>>>>

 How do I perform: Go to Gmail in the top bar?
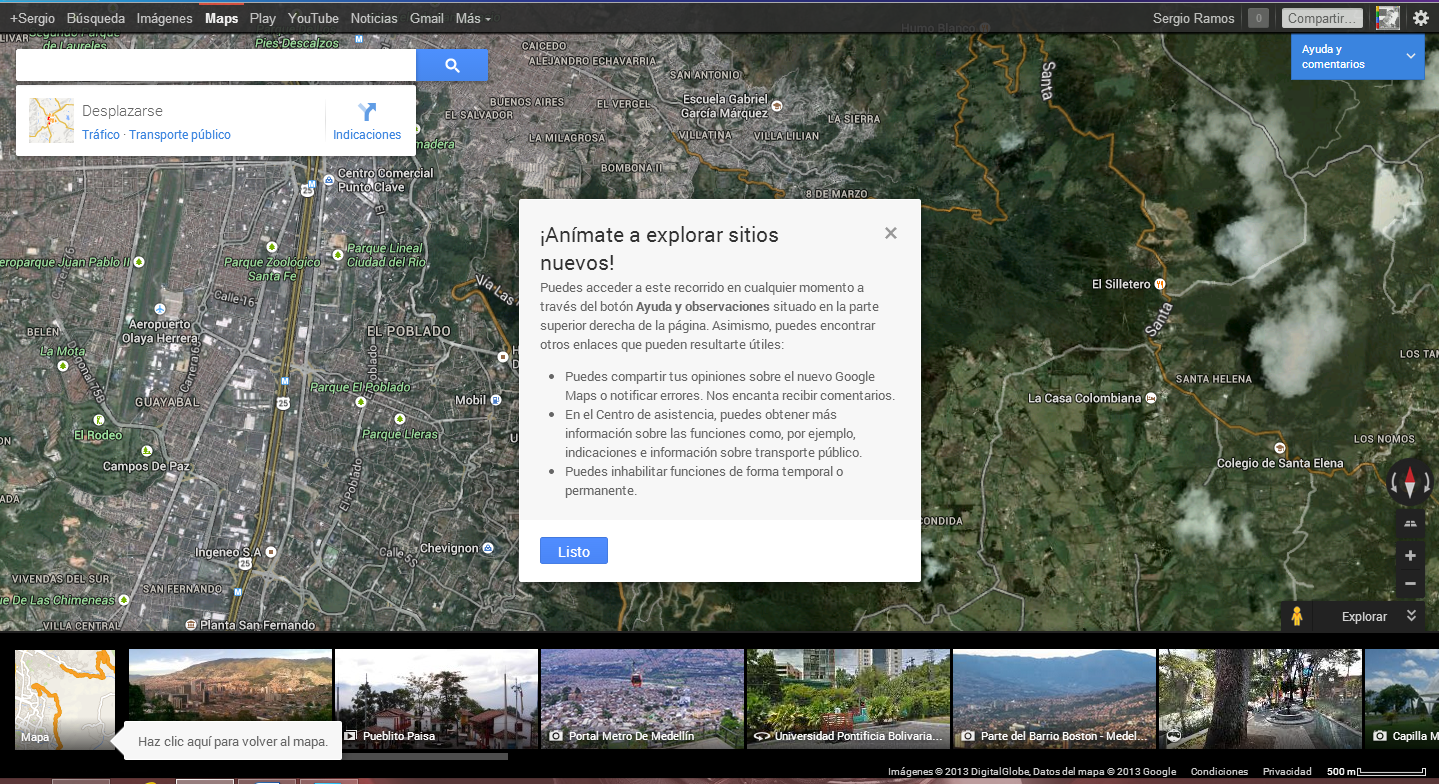[427, 18]
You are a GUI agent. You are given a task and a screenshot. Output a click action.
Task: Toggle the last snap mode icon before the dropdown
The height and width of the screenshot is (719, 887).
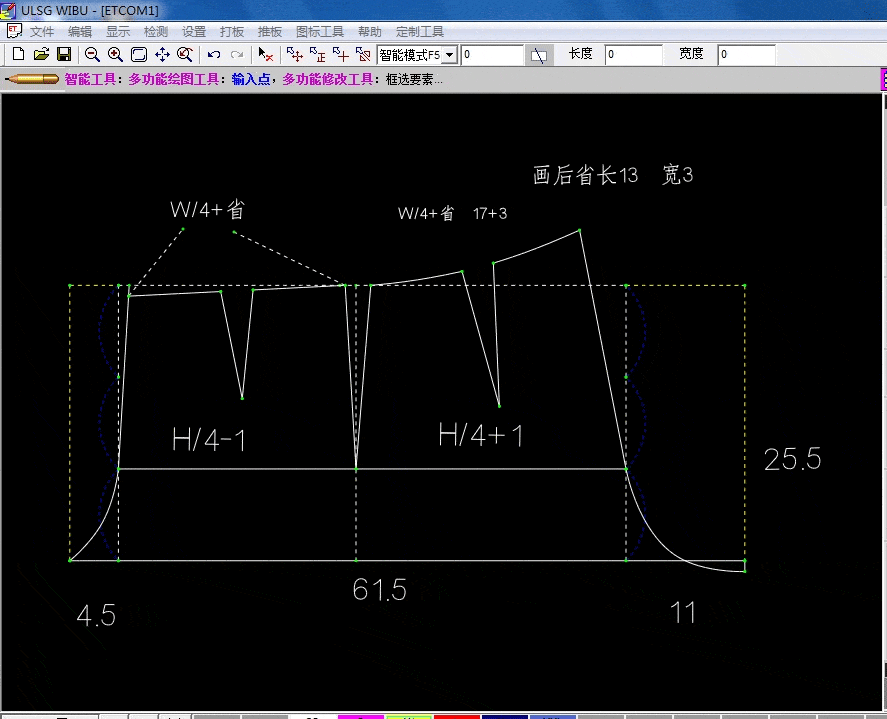coord(363,54)
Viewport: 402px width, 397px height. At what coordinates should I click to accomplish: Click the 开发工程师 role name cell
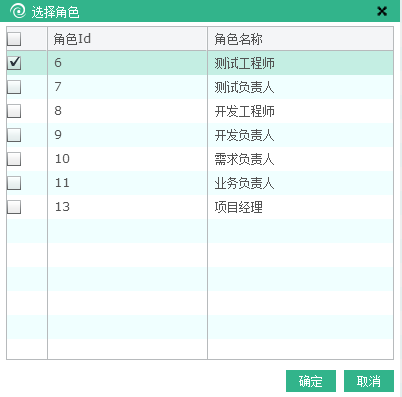pos(300,111)
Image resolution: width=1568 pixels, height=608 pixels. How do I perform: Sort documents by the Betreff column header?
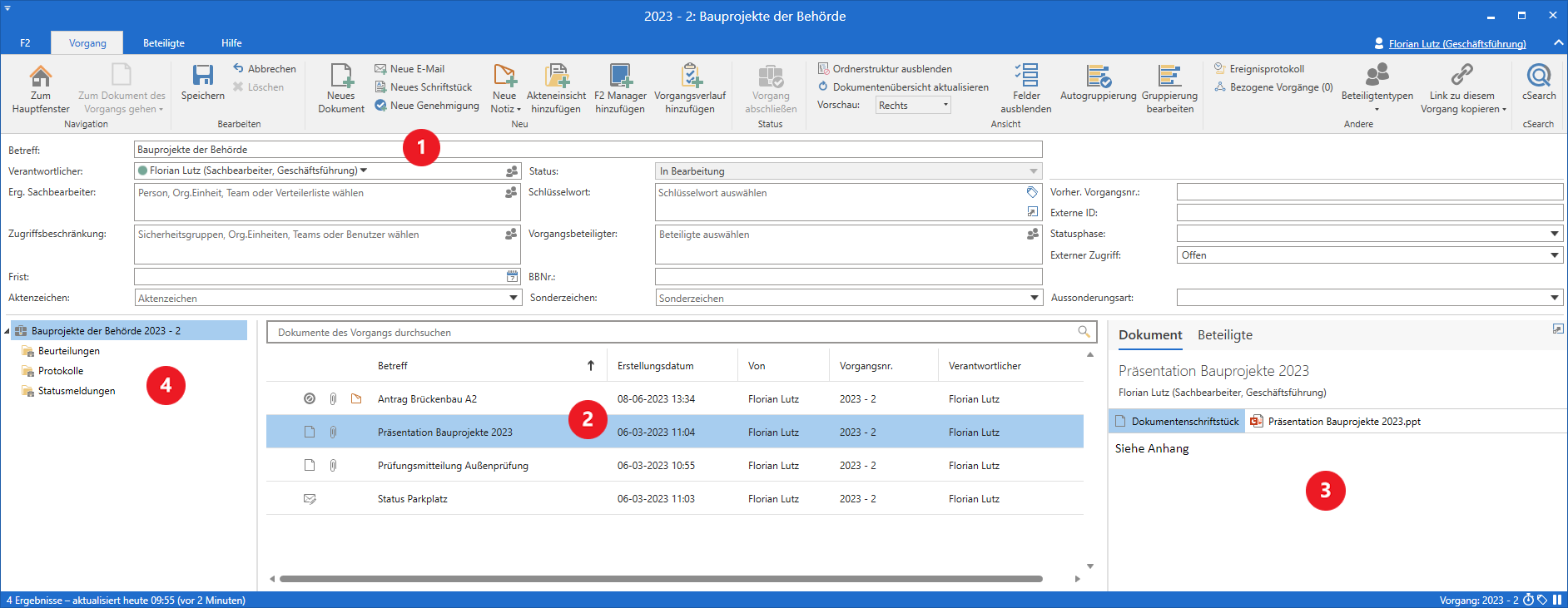tap(393, 366)
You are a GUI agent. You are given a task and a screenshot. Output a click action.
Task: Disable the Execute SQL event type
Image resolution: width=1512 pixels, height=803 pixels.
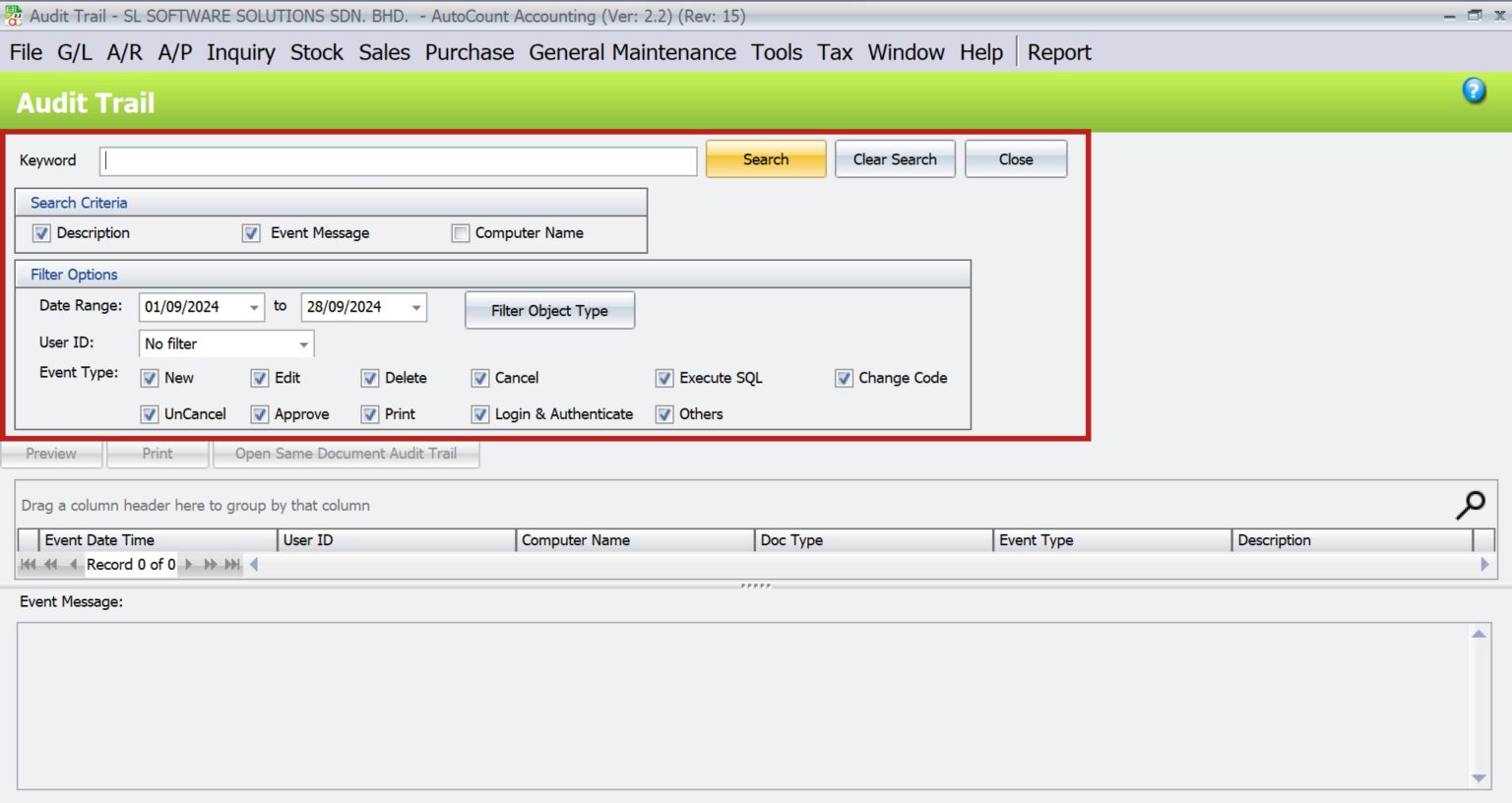(x=664, y=378)
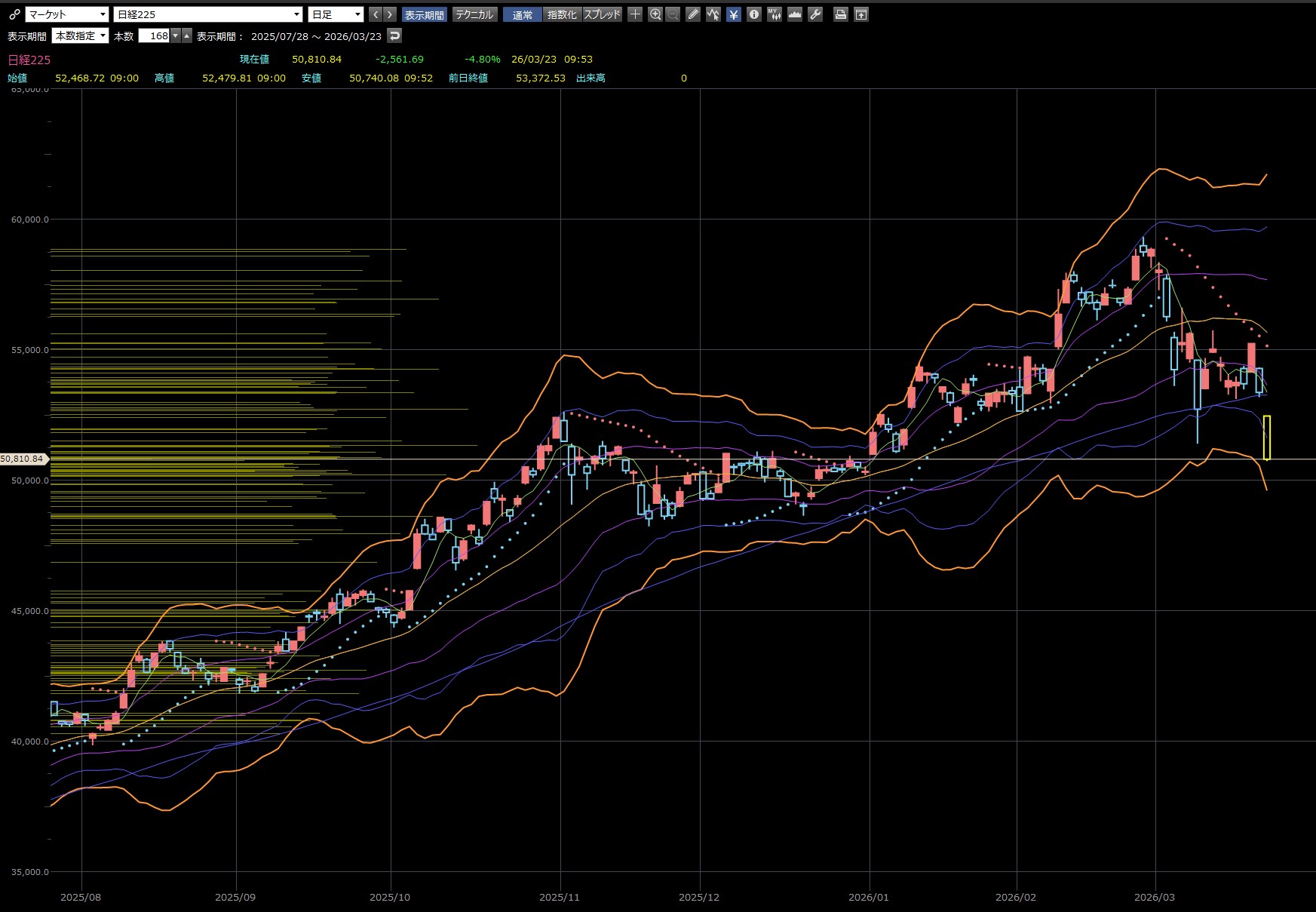Screen dimensions: 1316x912
Task: Expand the 日経225 symbol dropdown
Action: click(207, 14)
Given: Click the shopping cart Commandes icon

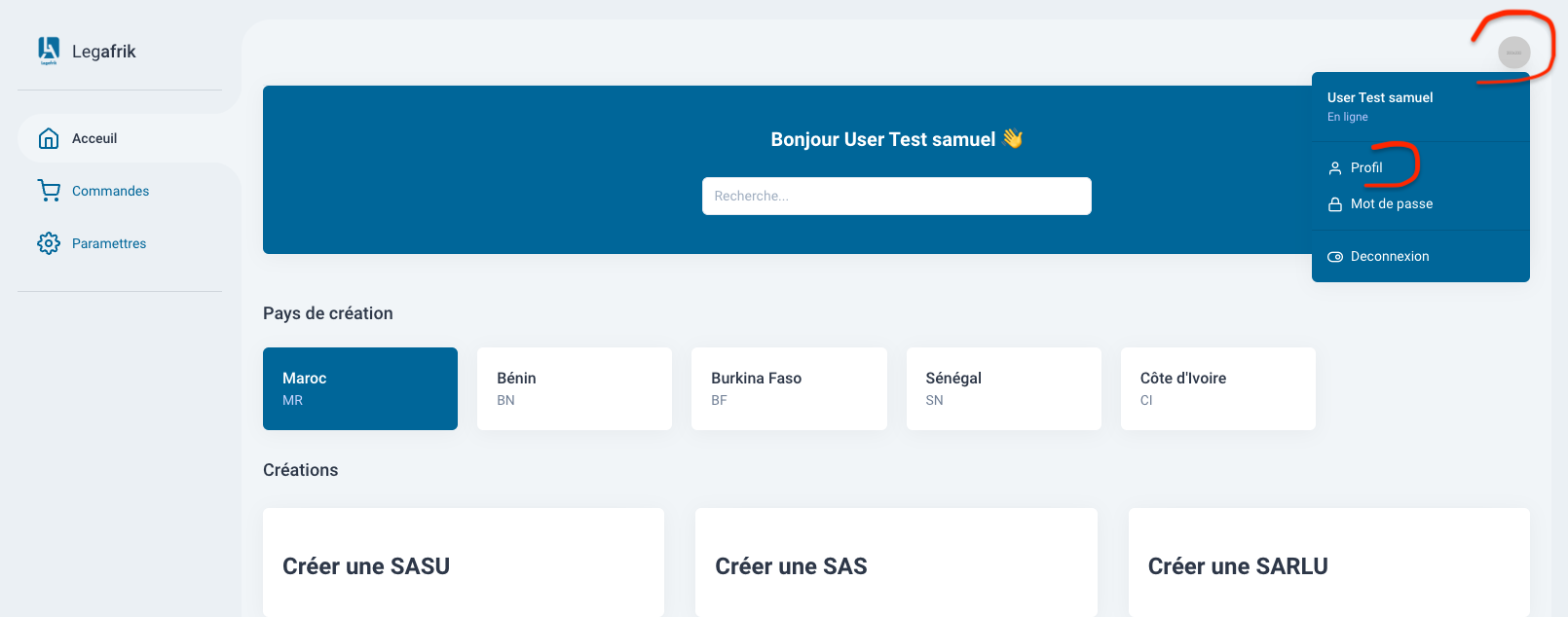Looking at the screenshot, I should tap(49, 191).
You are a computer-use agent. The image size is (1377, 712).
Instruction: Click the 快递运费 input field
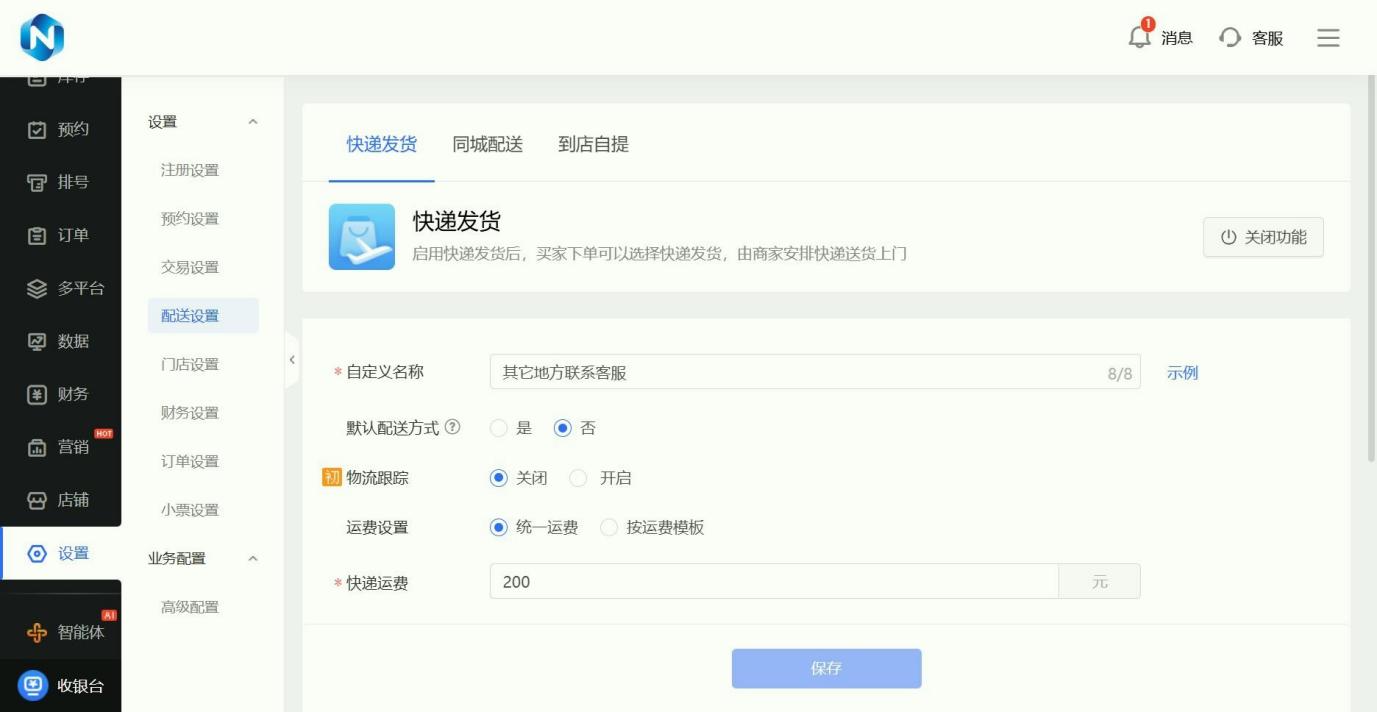(x=774, y=581)
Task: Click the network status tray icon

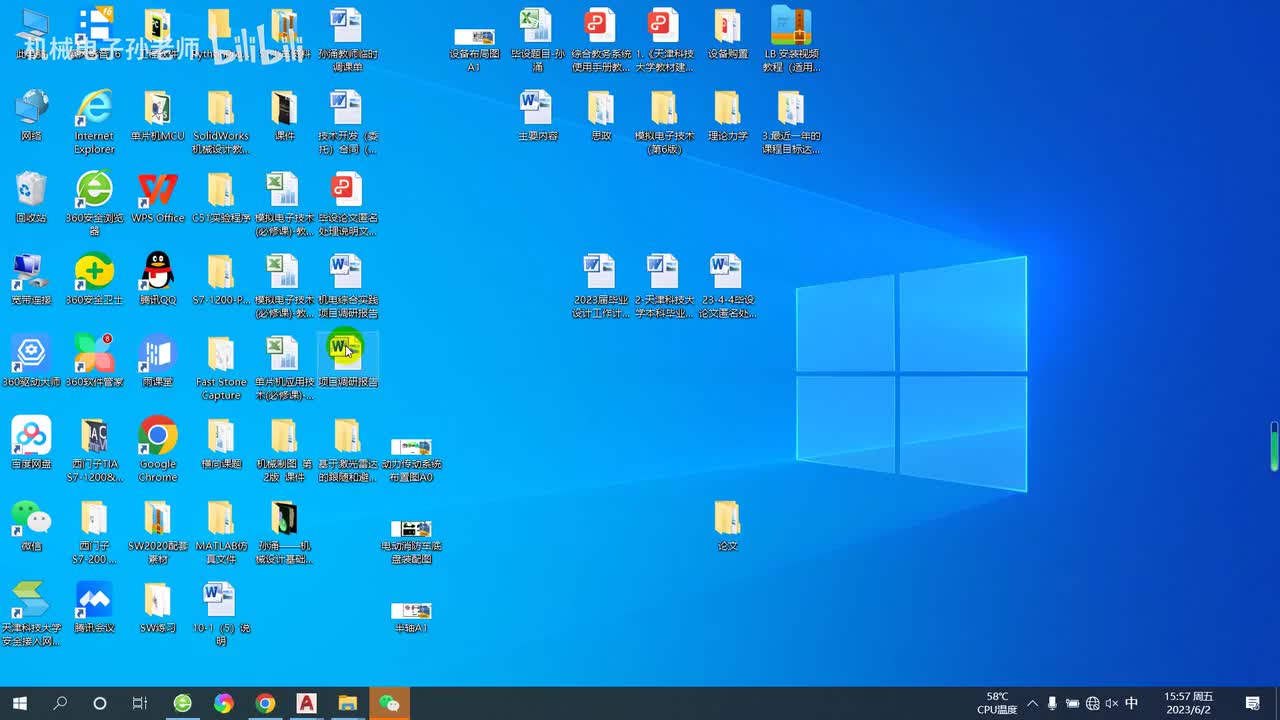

<<<<

What you need to do.
Write out again, exactly, each line from the one with "You are a computer-use" to the end of the entries. No pictures go in.

Task solution.
You are a computer-use agent. The image size is (1377, 712).
Instruction: Click the 快递运费 input field
(x=774, y=581)
Task: Click the network status tray icon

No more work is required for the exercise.